Tooze appears to say that the concept of "polycrisis" already supersedes the classical "capitalcentric" explanation. However this could also mean that the decay of capitalism produces as its epiphenomena "non-capitalist, post-capitalist" processes that in themselves are inexplicable by the classical logic of capital. As real processes, they react in turn upon "the whole" (a totality we may not grasp at present) so as to decenter capitalism itself. That would be the real meaning of "post-capitalism" and therefore of "post-Marxism".

However I think that such "post-capitalism" does not have to necessitate "post-Marxism". I fall in with Position 2, and see no reason why the thread of this neo-classical Marxism can't be picked up again from where it was dropped at the end of the 1970's, especially as "2008" is a call for its reemergence from a post-structuralist underground.

No more space here, suffice to say that the neo-Marxist concept of "social reproduction", this I interpret to encompass all necessary social processes not reducible to capitalist production, are in themselves, non-capitalist social processes. Capitalism of course "invades" social reproduction, and this generates all sorts of "extra-capitalist" phenomena, of which the climate crisis is one, writ most large.

Finally, we can draw on history for lessons, to say that capitalism itself emerged as a "post-feudal epiphenomenon" of the disintegration of feudalism.

Requirement 1
Render this sentence from the post-capitalism commentary into Spanish: "Finally, we can draw on history for lessons, to say that capitalism itself emerged as a "post-feudal epiphenomenon" of the disintegration of feudalism."
Requirement 2
Which distinct hyphenated words beginning with "post-" occur in the post-capitalism commentary? List each one once.

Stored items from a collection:
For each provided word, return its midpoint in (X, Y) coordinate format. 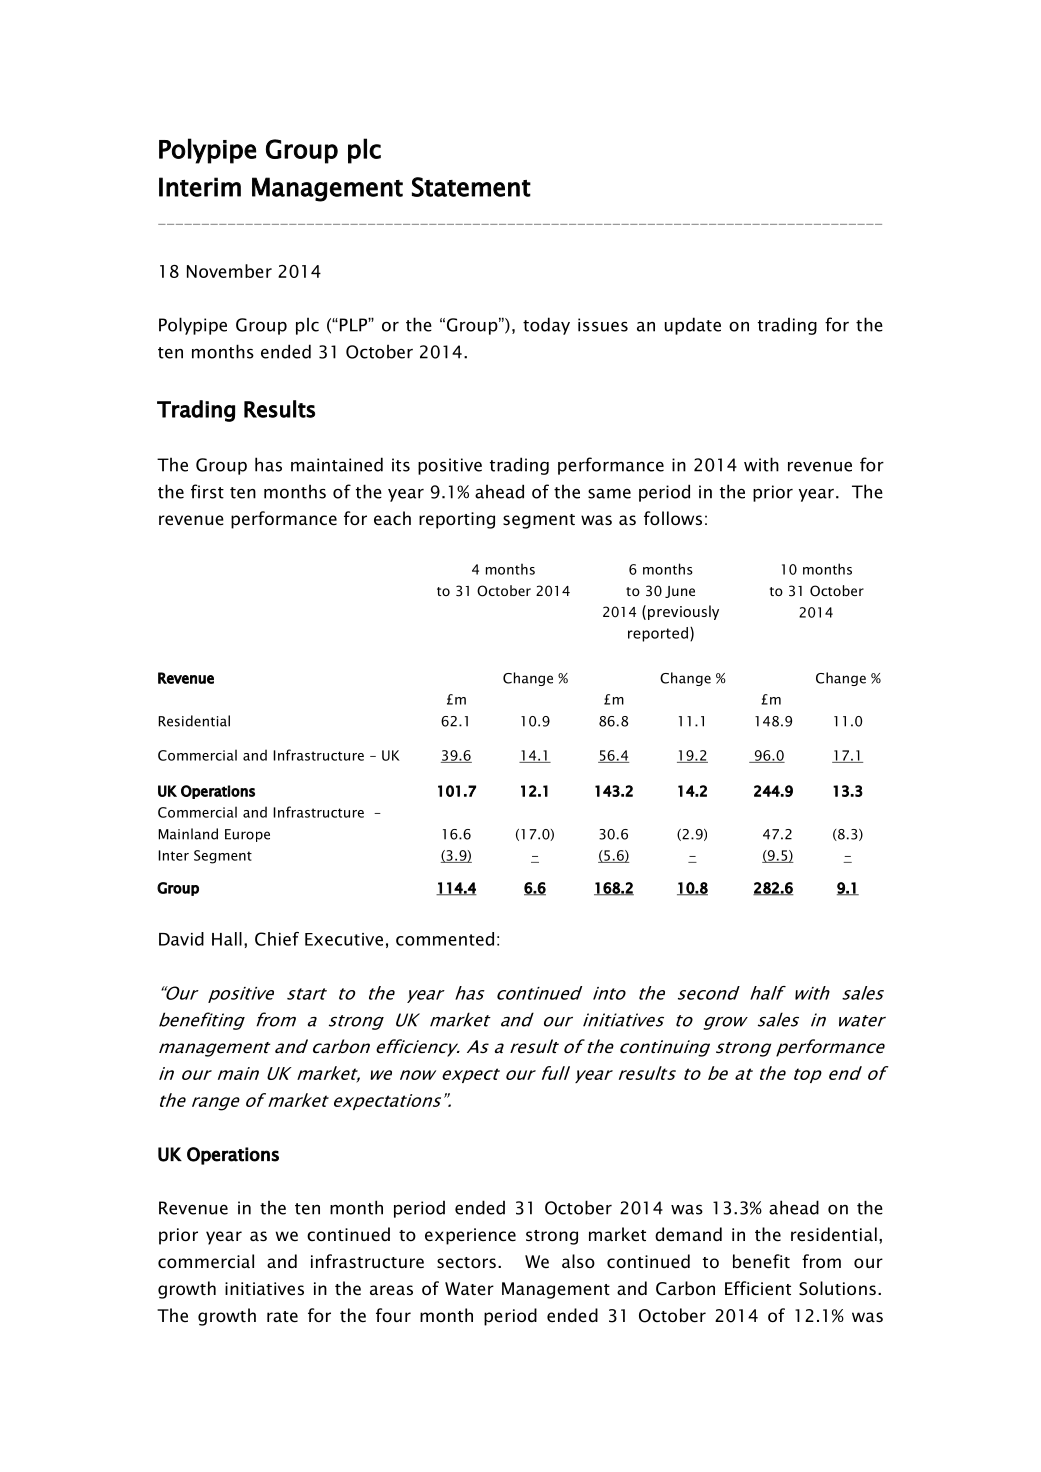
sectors (466, 1263)
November (229, 271)
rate (282, 1317)
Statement (471, 187)
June (680, 592)
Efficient (758, 1288)
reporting (457, 520)
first (207, 491)
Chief (277, 939)
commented (445, 939)
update (693, 326)
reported (659, 634)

Finished answer 1
Por último, podemos recurrir a la historia en busca de lecciones, para afirmar que el propio capitalismo surgió como un «epifenómeno posfeudal» de la desintegración del feudalismo.

Finished answer 2
post-capitalist
post-capitalism
post-Marxism
post-structuralist
post-feudal